A single-atom transistor is a device that can open and close an electrical circuit by the controlled and reversible repositioning of one single atom. The single-atom transistor was invented and first demonstrated in 2002 by Dr. Fangqing Xie in Prof. Thomas Schimmel's Group at the Karlsruhe Institute of Technology (former University of Karlsruhe). By means of a small electrical voltage applied to a control electrode, the so-called gate electrode, a single silver atom is reversibly moved in and out of a tiny junction, in this way closing and opening an electrical contact.

Therefore, the single-atom transistor works as an atomic switch or atomic relay, where the switchable atom opens and closes the gap between two tiny electrodes called source and drain.
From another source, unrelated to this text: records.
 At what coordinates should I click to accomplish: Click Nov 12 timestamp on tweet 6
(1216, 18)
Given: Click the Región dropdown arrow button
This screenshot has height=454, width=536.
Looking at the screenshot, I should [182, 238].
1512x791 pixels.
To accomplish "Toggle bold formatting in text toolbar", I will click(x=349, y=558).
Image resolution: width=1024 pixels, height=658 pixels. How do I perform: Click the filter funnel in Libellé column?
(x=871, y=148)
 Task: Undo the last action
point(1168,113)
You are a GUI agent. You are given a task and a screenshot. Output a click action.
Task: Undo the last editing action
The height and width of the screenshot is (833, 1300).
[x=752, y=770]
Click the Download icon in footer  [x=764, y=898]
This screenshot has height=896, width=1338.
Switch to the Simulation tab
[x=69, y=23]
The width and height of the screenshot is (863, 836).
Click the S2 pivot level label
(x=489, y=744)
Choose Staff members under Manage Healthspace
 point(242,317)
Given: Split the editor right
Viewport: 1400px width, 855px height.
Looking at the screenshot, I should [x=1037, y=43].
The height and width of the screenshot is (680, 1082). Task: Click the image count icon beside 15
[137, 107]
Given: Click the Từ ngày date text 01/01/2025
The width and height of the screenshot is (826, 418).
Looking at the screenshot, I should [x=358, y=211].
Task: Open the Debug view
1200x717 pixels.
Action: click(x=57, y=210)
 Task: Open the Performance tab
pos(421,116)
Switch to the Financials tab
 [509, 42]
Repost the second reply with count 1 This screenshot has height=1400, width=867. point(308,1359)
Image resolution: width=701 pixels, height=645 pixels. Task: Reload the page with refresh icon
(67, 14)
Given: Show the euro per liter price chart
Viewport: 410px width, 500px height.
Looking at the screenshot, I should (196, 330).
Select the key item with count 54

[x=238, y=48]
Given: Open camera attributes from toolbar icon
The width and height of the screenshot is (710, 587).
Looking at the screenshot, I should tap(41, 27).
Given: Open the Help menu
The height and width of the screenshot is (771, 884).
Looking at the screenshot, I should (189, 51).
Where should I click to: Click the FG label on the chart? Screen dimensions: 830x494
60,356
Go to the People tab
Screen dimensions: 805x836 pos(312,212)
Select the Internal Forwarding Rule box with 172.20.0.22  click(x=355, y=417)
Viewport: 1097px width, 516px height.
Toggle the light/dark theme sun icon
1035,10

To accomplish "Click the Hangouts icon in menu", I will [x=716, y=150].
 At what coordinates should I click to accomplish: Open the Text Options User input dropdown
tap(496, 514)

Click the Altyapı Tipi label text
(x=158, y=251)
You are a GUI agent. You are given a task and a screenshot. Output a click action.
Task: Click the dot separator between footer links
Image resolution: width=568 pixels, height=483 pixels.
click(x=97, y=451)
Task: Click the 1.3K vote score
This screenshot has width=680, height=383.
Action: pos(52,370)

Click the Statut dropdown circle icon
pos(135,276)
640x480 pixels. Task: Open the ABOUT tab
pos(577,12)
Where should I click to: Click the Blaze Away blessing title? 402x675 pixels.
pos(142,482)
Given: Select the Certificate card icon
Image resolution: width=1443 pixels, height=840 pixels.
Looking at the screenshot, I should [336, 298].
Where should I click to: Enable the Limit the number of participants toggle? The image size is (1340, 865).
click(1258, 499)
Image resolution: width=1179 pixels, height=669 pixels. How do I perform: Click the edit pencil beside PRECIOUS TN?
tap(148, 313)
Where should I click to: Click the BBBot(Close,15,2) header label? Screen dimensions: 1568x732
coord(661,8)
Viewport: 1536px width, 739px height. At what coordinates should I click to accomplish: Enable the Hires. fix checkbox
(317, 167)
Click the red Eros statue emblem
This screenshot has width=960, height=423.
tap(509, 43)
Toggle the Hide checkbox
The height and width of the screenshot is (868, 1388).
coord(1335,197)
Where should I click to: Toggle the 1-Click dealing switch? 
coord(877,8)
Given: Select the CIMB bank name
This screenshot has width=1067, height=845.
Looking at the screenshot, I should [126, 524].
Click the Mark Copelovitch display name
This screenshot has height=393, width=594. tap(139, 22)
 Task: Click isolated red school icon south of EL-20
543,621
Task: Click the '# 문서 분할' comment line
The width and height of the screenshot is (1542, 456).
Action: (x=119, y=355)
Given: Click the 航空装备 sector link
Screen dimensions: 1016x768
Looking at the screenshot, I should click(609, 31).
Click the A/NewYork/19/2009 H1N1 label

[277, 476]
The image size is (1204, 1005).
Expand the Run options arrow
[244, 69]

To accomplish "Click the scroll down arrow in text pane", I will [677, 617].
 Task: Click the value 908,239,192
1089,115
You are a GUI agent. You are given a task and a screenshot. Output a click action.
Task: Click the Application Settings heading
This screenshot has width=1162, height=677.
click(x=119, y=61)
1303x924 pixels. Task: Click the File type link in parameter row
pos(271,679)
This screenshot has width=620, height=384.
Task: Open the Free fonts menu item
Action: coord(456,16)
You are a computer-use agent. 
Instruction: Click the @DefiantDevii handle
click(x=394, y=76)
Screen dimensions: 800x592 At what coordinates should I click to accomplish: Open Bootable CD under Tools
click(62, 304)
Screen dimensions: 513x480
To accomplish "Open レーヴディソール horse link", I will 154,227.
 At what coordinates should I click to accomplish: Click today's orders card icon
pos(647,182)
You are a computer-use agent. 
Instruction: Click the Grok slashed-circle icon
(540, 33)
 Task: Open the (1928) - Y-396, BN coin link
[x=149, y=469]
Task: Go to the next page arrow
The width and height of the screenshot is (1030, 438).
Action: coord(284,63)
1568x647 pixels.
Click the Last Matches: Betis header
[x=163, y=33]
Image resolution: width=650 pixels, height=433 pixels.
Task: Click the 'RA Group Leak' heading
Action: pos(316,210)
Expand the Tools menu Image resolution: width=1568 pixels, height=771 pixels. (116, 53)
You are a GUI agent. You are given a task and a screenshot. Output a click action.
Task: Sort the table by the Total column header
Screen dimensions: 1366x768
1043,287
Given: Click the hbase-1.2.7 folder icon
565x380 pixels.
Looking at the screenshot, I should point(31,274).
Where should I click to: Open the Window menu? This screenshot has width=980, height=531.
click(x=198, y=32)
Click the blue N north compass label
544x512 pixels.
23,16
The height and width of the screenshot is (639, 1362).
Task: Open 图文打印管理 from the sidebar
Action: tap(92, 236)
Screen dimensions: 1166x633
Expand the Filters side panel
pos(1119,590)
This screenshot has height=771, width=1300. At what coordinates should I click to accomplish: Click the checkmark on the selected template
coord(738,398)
The single-atom transistor opens perspectives for the development of future atomic-scale logics and quantum electronics.

At the same time, the device of the Karlsruhe team of researchers marks the lower limit of miniaturization, as feature sizes smaller than one atom cannot be produced lithographically. The device represents a quantum transistor, the conductance of the source-drain channel being defined by the rules of quantum mechanics. It can be operated at room temperature and at ambient conditions, i.e. neither cooling nor vacuum are required.

Few atom transistors have been developed at Waseda University and at Italian CNR by Takahiro Shinada and Enrico Prati, who observed the Anderson–Mott transition in miniature by employing arrays of only two, four and six individually implanted As or P atoms.